Relapsing episodes of RF could result in RHD or exacerbate the current cardiac condition. The best way to prevent severe RHD is by preventing relapsing episodes of GAS pharyngitis (secondary prevention). Moreover, a patient with a history of RF episodes will be at higher risk of another episode of RF. Benzathine penicillin G is administered intramuscularly as a longstanding prophylaxis every 28 days in this case. (In high-risk patients, it should be administered every 3 weeks.) In children weighing >27 kg, 1.2 million U is administered; however, in children weighing ≤27 kg, 600,000 U is administered. Penicillin V potassium 250 mg orally every 12 hours can be given as an alternative. The duration of the prophylaxis mainly depends on the extent of cardiac involvement; details are summarized in Table 4 [57], [61].
Table 4

Duration of prophylaxis based on the extent of cardiac involvement.

Category of patient based on cardiac involvementDuration of prophylaxis
In children with no cardiac involvementProphylaxis should continue for 5 yr subsequent to the recent episode or until the age of 21 yr, whichever is longer
In children with preceding carditis and mild residual mitral regurgitation or valve lesion which resolved completelyProphylaxis should continue for 10 yr subsequent to the recent episode or until the age of 21 yr, whichever is longer
In children with preceding carditis with moderate to severe valve damageProphylaxis should continue for 10 yr subsequent to the recent episode or until the age of 40 yr, whichever is longer
In children with relapses or high risk of infectionProphylaxis must continue forever
In children with valve replacementProphylaxis must continue forever
Duration of prophylaxis based on the extent of cardiac involvement.

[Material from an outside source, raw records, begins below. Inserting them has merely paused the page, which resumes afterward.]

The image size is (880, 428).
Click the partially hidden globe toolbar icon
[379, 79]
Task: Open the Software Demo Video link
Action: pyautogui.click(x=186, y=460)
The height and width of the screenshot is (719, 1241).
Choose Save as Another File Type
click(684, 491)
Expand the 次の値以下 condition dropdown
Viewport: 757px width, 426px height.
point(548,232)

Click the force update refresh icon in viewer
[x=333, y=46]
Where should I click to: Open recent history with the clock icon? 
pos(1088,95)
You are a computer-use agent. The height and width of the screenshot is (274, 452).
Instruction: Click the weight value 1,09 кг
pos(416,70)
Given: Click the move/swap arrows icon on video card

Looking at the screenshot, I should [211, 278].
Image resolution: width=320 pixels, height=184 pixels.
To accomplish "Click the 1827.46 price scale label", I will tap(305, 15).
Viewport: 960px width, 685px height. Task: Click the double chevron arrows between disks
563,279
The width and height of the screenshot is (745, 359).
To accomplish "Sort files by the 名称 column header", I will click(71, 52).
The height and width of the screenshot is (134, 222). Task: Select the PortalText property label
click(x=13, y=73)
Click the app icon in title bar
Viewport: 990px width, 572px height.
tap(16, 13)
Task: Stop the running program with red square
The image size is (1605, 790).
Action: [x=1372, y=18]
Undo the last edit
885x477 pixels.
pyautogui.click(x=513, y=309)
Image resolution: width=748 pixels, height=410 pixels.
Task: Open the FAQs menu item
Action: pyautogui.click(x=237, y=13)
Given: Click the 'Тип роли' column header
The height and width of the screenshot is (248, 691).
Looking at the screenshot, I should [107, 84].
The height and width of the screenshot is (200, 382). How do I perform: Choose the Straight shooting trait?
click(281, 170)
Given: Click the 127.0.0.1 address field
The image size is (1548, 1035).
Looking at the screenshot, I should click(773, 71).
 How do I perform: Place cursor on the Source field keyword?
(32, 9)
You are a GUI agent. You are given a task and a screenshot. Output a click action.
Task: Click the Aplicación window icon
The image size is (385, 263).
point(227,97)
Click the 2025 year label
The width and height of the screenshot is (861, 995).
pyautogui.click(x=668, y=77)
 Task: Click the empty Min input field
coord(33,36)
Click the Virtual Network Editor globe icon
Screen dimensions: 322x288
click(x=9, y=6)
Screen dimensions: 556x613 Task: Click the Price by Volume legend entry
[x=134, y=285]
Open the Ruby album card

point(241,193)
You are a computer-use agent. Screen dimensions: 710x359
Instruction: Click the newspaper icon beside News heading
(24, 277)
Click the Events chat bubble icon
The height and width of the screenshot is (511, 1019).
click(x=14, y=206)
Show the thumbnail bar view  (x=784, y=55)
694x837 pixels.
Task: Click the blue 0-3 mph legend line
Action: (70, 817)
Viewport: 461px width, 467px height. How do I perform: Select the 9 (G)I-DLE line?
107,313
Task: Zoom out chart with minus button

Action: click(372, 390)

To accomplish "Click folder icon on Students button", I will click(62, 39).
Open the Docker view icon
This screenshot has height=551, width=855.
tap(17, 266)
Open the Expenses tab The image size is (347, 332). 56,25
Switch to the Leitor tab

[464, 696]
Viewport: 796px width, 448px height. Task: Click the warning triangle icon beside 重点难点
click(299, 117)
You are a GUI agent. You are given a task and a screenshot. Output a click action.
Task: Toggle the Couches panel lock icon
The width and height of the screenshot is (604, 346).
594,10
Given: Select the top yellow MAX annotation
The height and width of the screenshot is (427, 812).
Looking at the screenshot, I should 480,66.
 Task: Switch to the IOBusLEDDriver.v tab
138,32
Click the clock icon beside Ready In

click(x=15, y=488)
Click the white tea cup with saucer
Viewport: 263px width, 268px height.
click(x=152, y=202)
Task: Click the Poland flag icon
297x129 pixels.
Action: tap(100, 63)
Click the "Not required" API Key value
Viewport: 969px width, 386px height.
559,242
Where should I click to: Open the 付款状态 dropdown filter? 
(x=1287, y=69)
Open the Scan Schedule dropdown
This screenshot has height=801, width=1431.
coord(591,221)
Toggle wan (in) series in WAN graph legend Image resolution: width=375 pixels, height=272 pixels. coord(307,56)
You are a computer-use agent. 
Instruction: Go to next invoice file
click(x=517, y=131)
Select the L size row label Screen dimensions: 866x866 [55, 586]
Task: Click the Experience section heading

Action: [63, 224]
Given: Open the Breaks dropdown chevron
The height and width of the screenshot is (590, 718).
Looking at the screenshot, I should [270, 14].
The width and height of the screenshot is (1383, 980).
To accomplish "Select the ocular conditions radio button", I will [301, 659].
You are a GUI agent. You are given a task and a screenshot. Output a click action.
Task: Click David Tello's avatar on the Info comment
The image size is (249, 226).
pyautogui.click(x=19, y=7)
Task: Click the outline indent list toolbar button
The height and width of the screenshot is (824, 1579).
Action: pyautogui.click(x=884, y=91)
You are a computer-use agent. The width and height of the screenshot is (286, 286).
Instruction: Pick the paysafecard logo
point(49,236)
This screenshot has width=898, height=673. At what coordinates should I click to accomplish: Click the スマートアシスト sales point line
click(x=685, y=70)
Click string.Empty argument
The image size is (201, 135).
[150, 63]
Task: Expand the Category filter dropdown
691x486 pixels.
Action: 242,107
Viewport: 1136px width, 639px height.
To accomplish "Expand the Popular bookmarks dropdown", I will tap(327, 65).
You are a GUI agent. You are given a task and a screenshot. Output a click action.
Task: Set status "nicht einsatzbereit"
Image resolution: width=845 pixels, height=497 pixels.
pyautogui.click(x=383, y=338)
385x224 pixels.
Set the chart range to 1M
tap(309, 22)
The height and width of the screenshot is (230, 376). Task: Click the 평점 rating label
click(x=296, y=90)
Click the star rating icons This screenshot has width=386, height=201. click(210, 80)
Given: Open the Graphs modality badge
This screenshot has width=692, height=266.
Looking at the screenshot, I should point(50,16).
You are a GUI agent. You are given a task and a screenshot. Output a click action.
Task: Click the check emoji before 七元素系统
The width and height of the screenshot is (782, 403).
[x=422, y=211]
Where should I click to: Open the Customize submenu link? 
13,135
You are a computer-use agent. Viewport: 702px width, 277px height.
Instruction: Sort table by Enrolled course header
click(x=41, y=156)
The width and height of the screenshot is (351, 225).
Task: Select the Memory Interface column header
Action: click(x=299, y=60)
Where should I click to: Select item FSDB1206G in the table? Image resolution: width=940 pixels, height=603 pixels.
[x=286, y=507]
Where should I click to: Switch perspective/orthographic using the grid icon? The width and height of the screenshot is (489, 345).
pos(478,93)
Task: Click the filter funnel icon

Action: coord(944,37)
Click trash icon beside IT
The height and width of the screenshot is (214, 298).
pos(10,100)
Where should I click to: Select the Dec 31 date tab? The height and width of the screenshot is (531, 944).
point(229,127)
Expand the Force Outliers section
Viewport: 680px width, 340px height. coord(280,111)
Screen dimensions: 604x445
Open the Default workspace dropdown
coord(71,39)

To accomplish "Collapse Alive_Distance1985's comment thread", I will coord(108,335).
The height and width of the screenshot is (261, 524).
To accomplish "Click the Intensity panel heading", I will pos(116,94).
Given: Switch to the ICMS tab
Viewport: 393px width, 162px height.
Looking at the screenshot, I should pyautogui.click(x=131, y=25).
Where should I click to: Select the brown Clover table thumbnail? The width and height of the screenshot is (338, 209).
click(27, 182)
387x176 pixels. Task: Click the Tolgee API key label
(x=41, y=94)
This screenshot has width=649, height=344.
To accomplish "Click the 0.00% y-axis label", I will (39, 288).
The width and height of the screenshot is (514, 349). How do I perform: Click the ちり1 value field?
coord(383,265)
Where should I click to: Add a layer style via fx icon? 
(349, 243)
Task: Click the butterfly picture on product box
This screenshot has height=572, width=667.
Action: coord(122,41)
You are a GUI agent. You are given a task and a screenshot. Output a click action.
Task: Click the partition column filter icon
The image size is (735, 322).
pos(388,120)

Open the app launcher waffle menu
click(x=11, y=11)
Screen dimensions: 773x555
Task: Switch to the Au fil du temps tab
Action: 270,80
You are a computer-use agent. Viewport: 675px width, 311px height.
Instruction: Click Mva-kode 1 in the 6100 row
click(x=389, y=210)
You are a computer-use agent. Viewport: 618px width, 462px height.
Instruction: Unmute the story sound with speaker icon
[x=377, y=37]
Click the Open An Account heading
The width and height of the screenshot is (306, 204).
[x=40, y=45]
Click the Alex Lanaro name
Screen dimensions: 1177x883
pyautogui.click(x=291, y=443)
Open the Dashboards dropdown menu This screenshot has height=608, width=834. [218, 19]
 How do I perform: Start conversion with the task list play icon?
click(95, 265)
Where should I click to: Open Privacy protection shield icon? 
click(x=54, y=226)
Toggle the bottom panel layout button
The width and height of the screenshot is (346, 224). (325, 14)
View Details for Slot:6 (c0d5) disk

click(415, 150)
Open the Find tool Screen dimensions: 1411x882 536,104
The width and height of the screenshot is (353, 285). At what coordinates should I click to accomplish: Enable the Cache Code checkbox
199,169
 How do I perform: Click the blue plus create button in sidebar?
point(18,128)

Challenges in diagnosis and management of ARF in Saudi Arabia

A previous study conducted by Al Qurashi [15] showed that GAS was isolated in only 11% of Saudi children compared to 20–25% in the general literature [62], [63], and this has been attributed to previous antibiotic use. Prevalence of brucellosis-related arthritis and post-streptococcal reactive arthritis make diagnosis of ARF-isolated arthritis very difficult. Al Qurashi [15] also described a high recurrence rate of ARF because of poor compliance with prophylaxis.

Conclusion

ARF is still prevalent in developing countries. The updated 2015 AHA criteria provide clinicians with more insight to classify the population into two major groups based on the risk stratification: low risk and moderate to high risk. The concept of subclinical carditis is becoming a widely accepted major criterion in all patients, regardless of their risk group. Primary prevention with eradication of GAS infection remains the most important step in the management of acute RF. However, the high index of suspicion helps in early detection and avoiding the devastating sequela of RF. Extrapolating data from developing countries with a similar ARF risk to Saudi Arabia and the application of newer criteria incorporating subclinical carditis and monoarthritis as major criteria might lead to an increase in the diagnosis of ARF cases. However, this is an area that should invite the interest of local researchers.

Conflicts of interest

The authors declare that they have no conflict of interests.